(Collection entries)
++++++++++++++++++++
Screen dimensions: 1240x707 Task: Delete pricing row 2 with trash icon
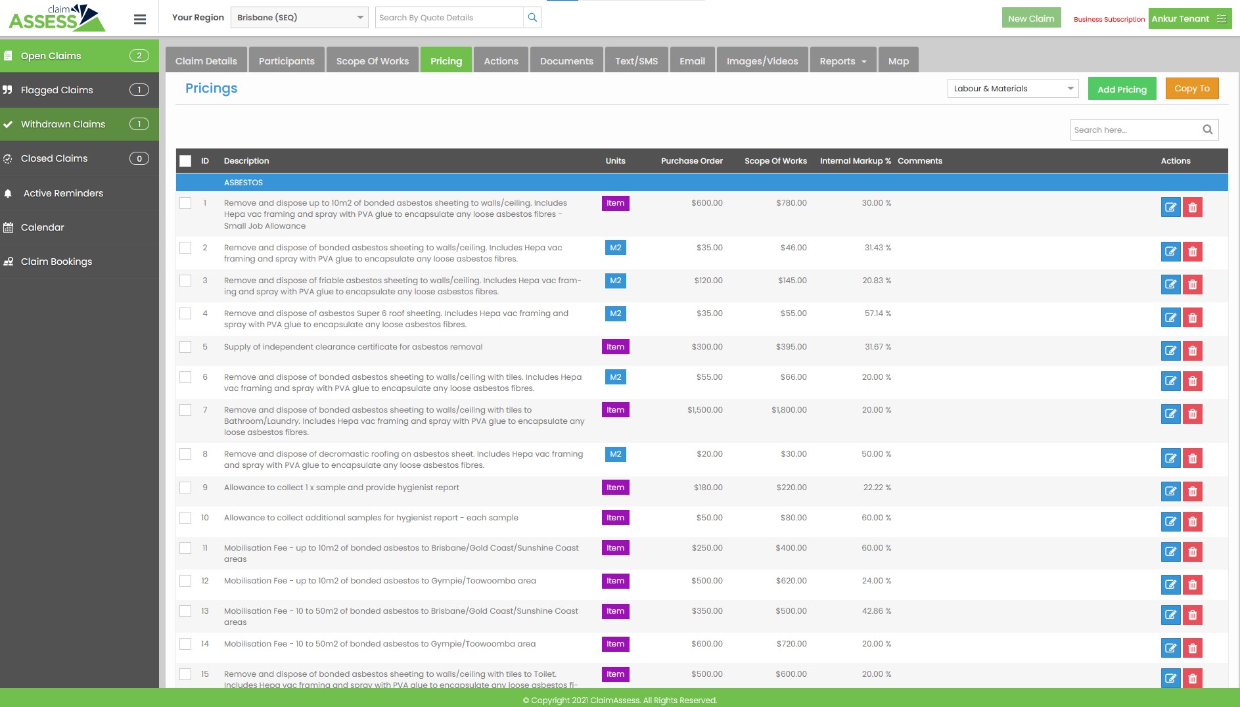point(1192,252)
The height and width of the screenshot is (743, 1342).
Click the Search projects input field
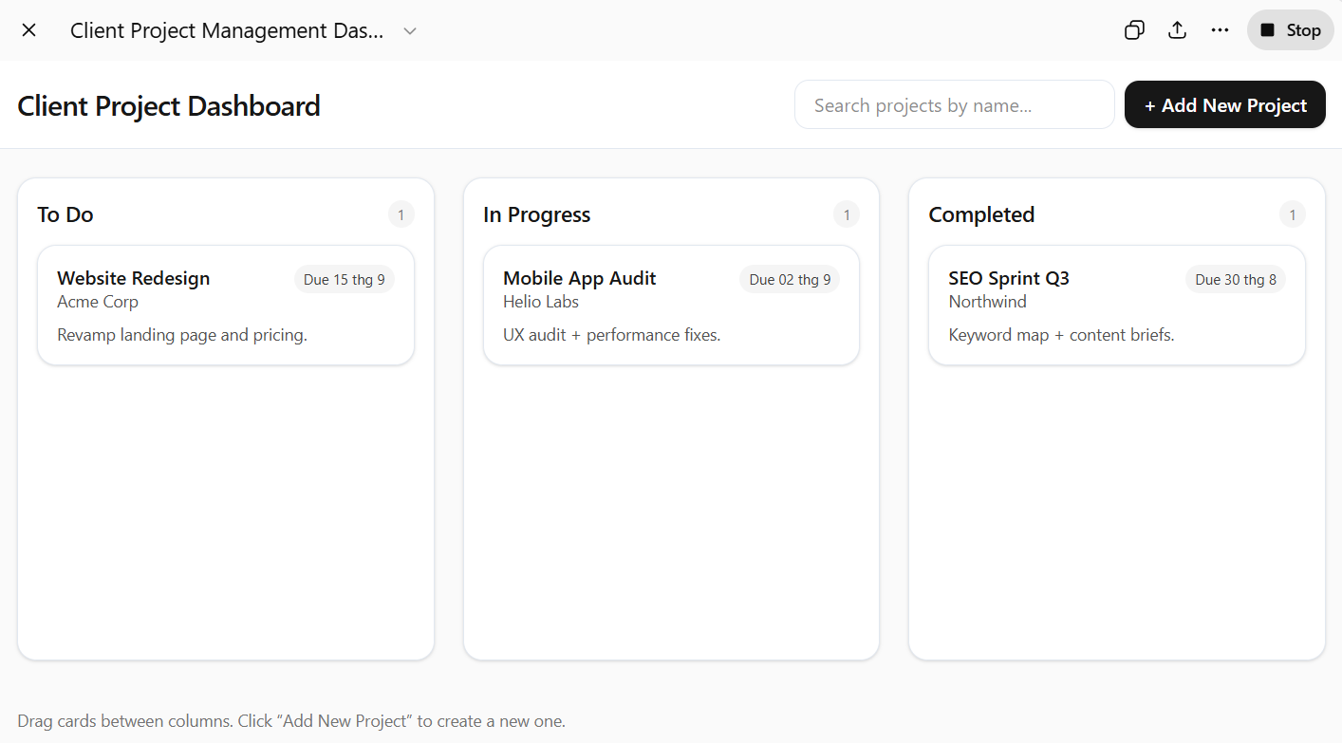point(954,105)
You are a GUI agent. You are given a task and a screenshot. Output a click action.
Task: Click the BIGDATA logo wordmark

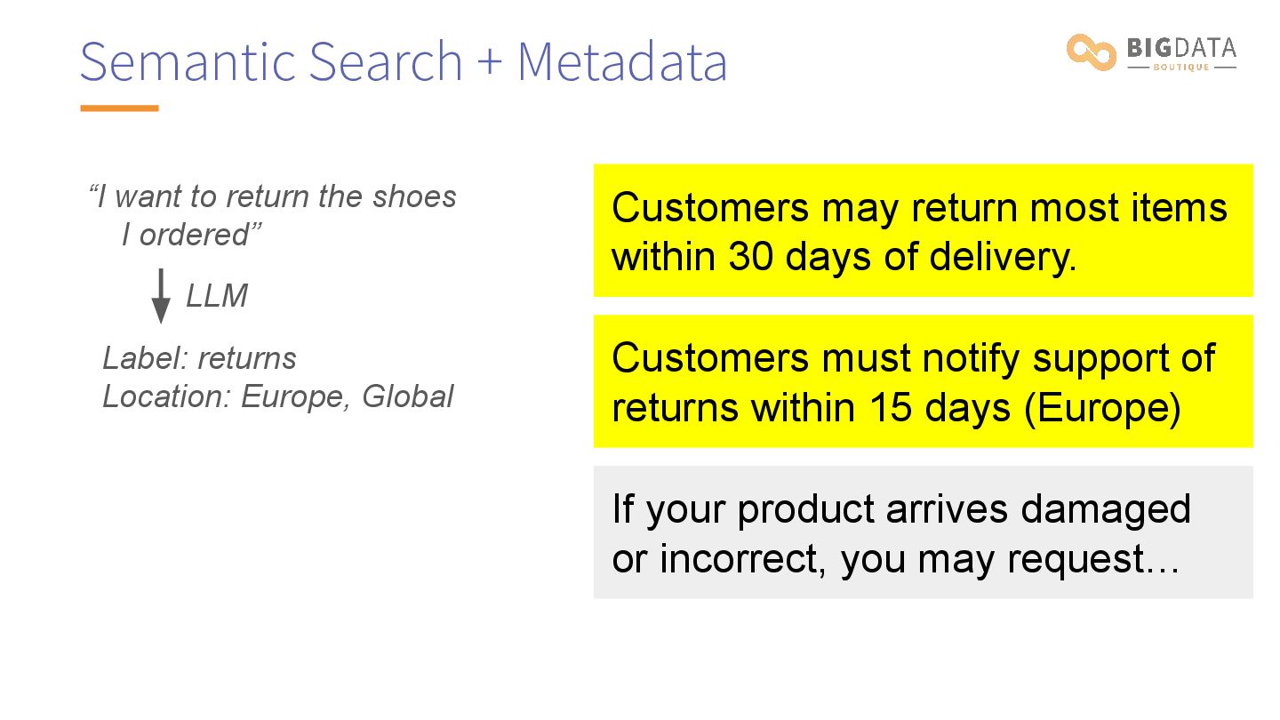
++++++++++++++++++++
Show every line of the entries above where the word "screenshot" occurs.

The height and width of the screenshot is (743, 1342).
You are a GUI agent. You are given a task and a screenshot. Output a click action.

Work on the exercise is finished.